== Problem details ==
Lines from the one with "The image size is (800, 601)." up to and including the one with "the 재무정보 financial" are to be copied exactly from the records below, without their pictures.

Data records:
────────────────

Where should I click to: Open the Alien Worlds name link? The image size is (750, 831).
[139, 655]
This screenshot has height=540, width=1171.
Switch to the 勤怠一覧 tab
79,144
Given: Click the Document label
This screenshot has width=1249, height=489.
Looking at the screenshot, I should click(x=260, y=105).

────────────────

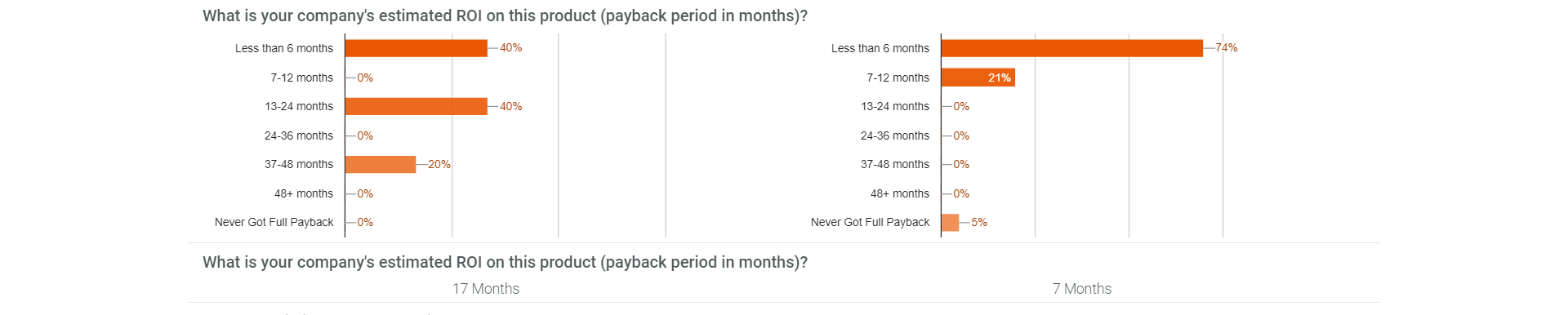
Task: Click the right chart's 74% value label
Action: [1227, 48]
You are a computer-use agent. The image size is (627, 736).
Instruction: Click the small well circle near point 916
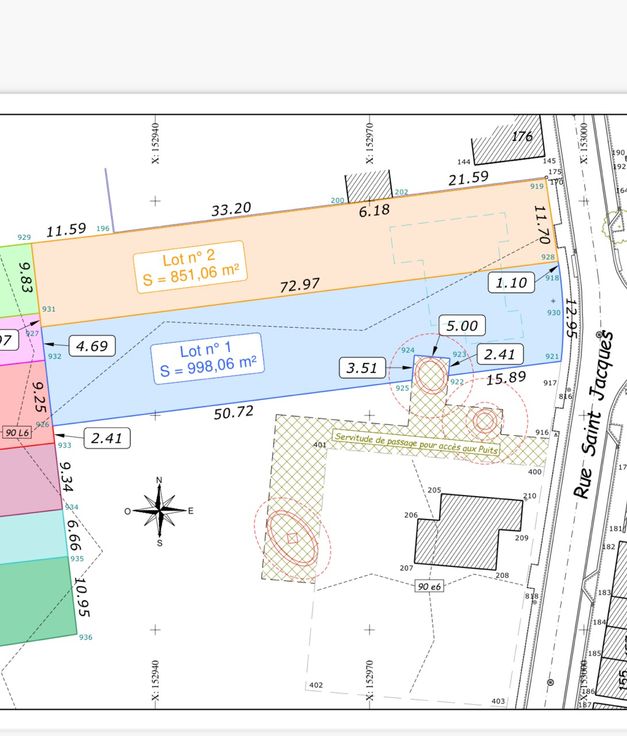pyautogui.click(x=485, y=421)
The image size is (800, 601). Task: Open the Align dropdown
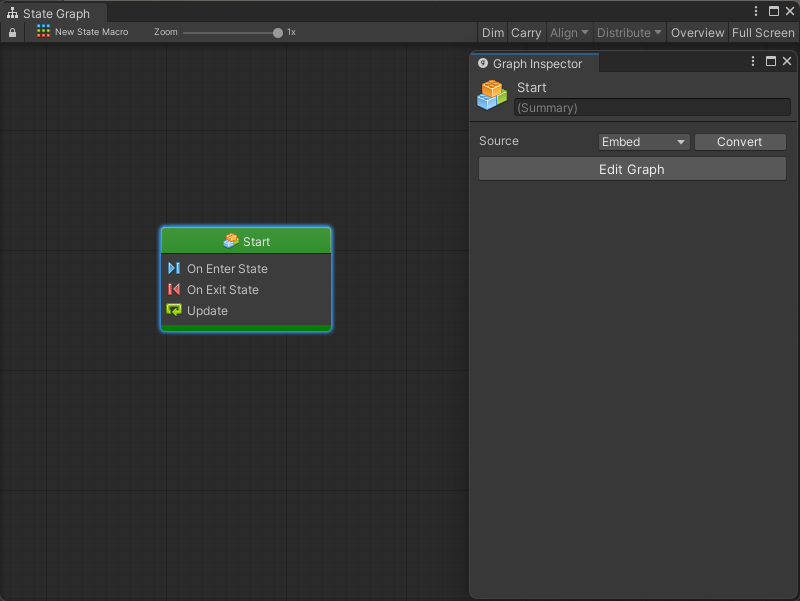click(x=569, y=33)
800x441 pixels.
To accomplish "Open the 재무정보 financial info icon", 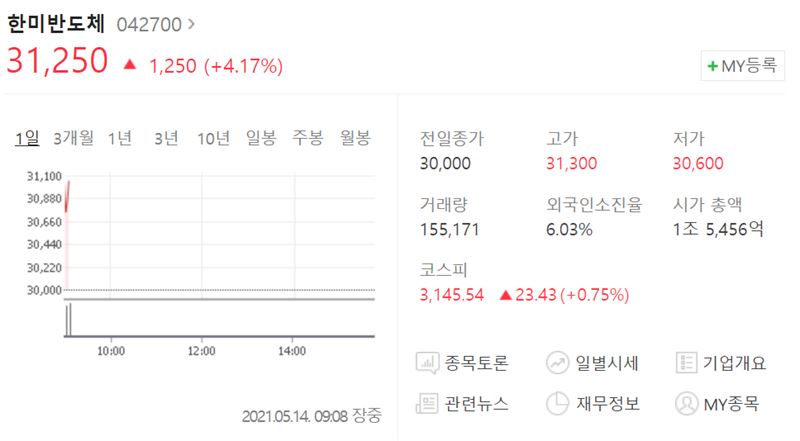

────────────────

== Response for this exercise ==
The image size is (800, 601). Task: Open the Align dropdown
click(x=569, y=33)
800x441 pixels.
To accomplish "Open the 재무정보 financial info icon", 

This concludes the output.